All India Majlis-e-Ittehadul Muslimeen chief Asaduddin Owaisi on Wednesday raised suspicions that the government will use force against protestors at Delhi’s Shaheen Bagh after the Assembly elections in the city-state, reported ANI. Assembly elections in Delhi will be held on February 8, and the results will be declared on February 11.

Shaheen Bagh has emerged as a centre of protests against the Citizenship Amendment Act, and the proposed National Register of Citizens. Hundreds of women have been peacefully protesting at Shaheen Bagh since December 15, against the Citizenship Amendment Act. The Kalindi Kunj-Shaheen Bagh stretch in the Capital has been closed since December 15 after protesters occupied the road.

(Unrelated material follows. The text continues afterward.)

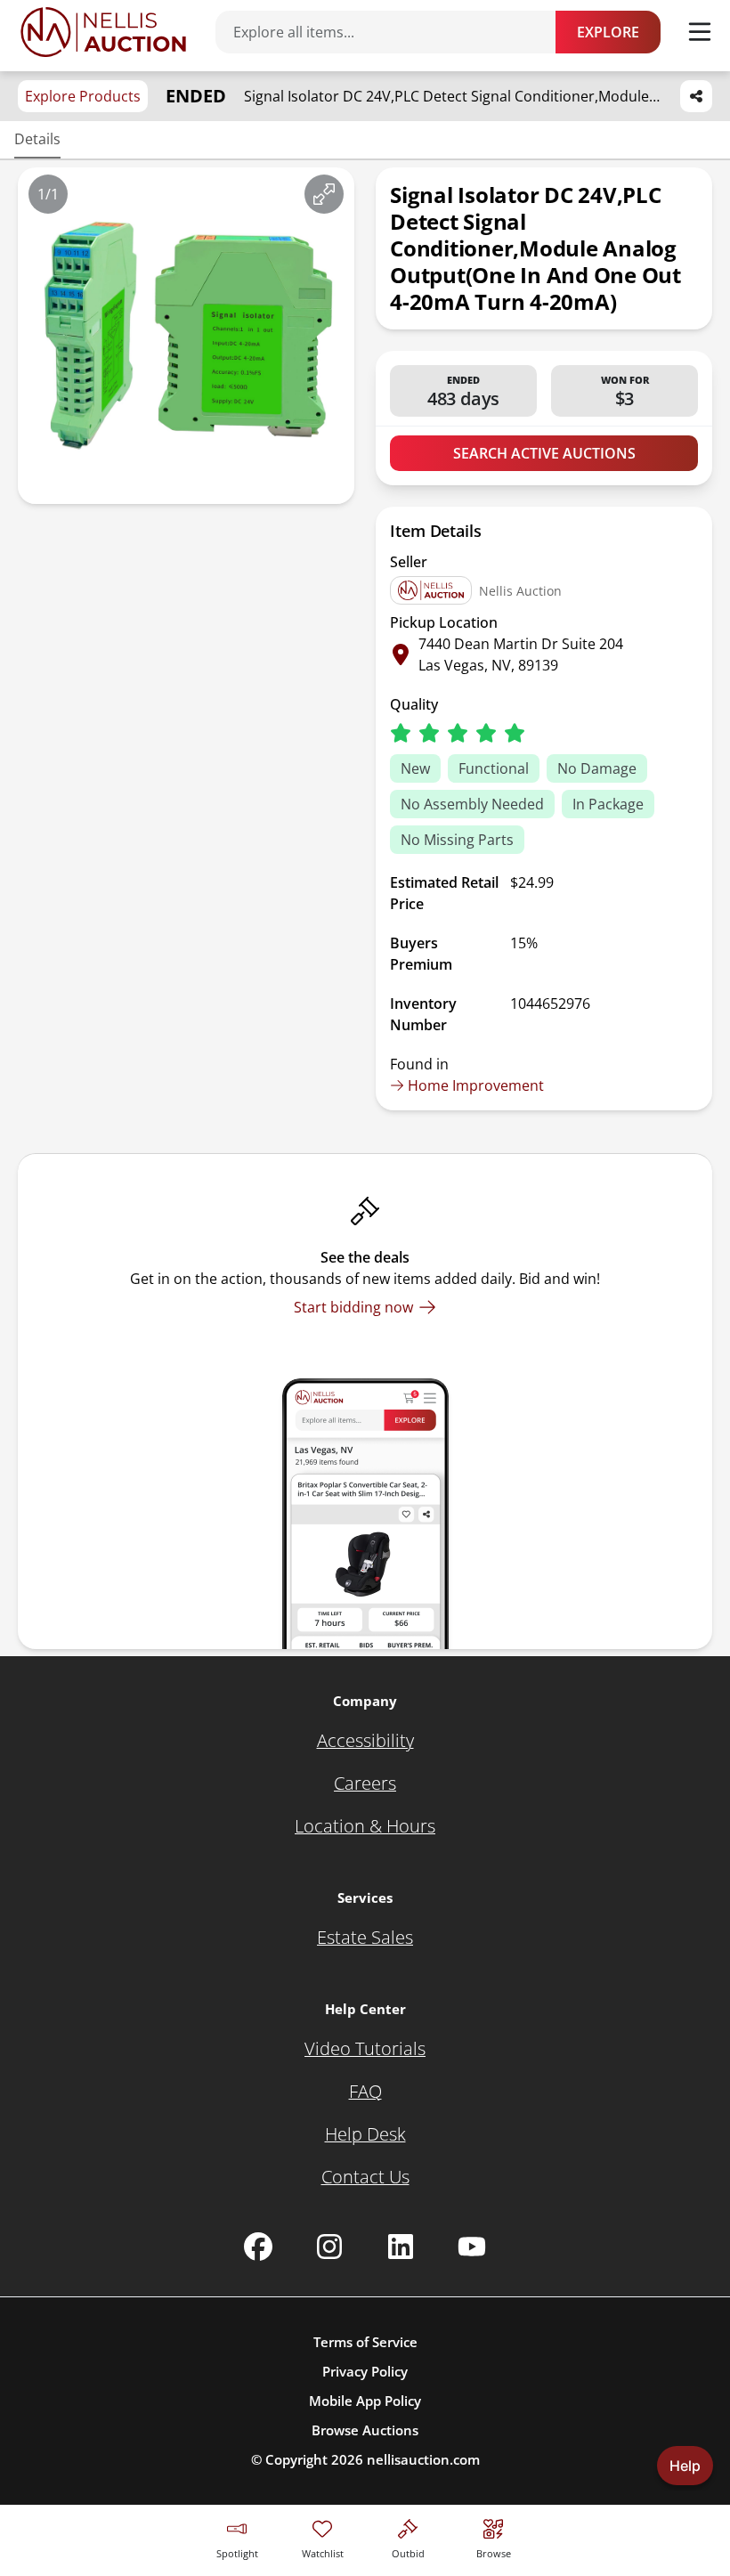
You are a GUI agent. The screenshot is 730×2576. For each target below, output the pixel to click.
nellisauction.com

“Might be they will shoot them,” Owaisi told ANI over phone from Hyderabad. “They might turn Shaheen Bagh into Jallianwala Bagh. This might happen. A BJP minister gave a statement to ‘shoot a bullet’. The government must give an answer as [to] who is radicalising.” The Jallianwala Bagh massacre happened on April 13, 1919, in Amritsar when Punjab’s Lieutenant Governor Michael O’Dwyer ordered his men to open fire at unarmed civilians taking part in a peaceful protest.

Union minister Anurag Thakur had on Tuesday said the anti-Citizenship Amendment Act protest site in Shaheen Bagh would be cleared once the Bharatiya Janata Party comes to power after the February 8 Assembly elections. Last week, Thakur had been banned from campaigning for three days for leading the crowd at a rally in a chant urging that “traitors be shot”. “Desh ke gaddaron ko,” he had shouted, as the crowd responded, “goli maro saalon ko”. Since Thakur’s speech, three shooting incidents near protest sites in Delhi have been reported.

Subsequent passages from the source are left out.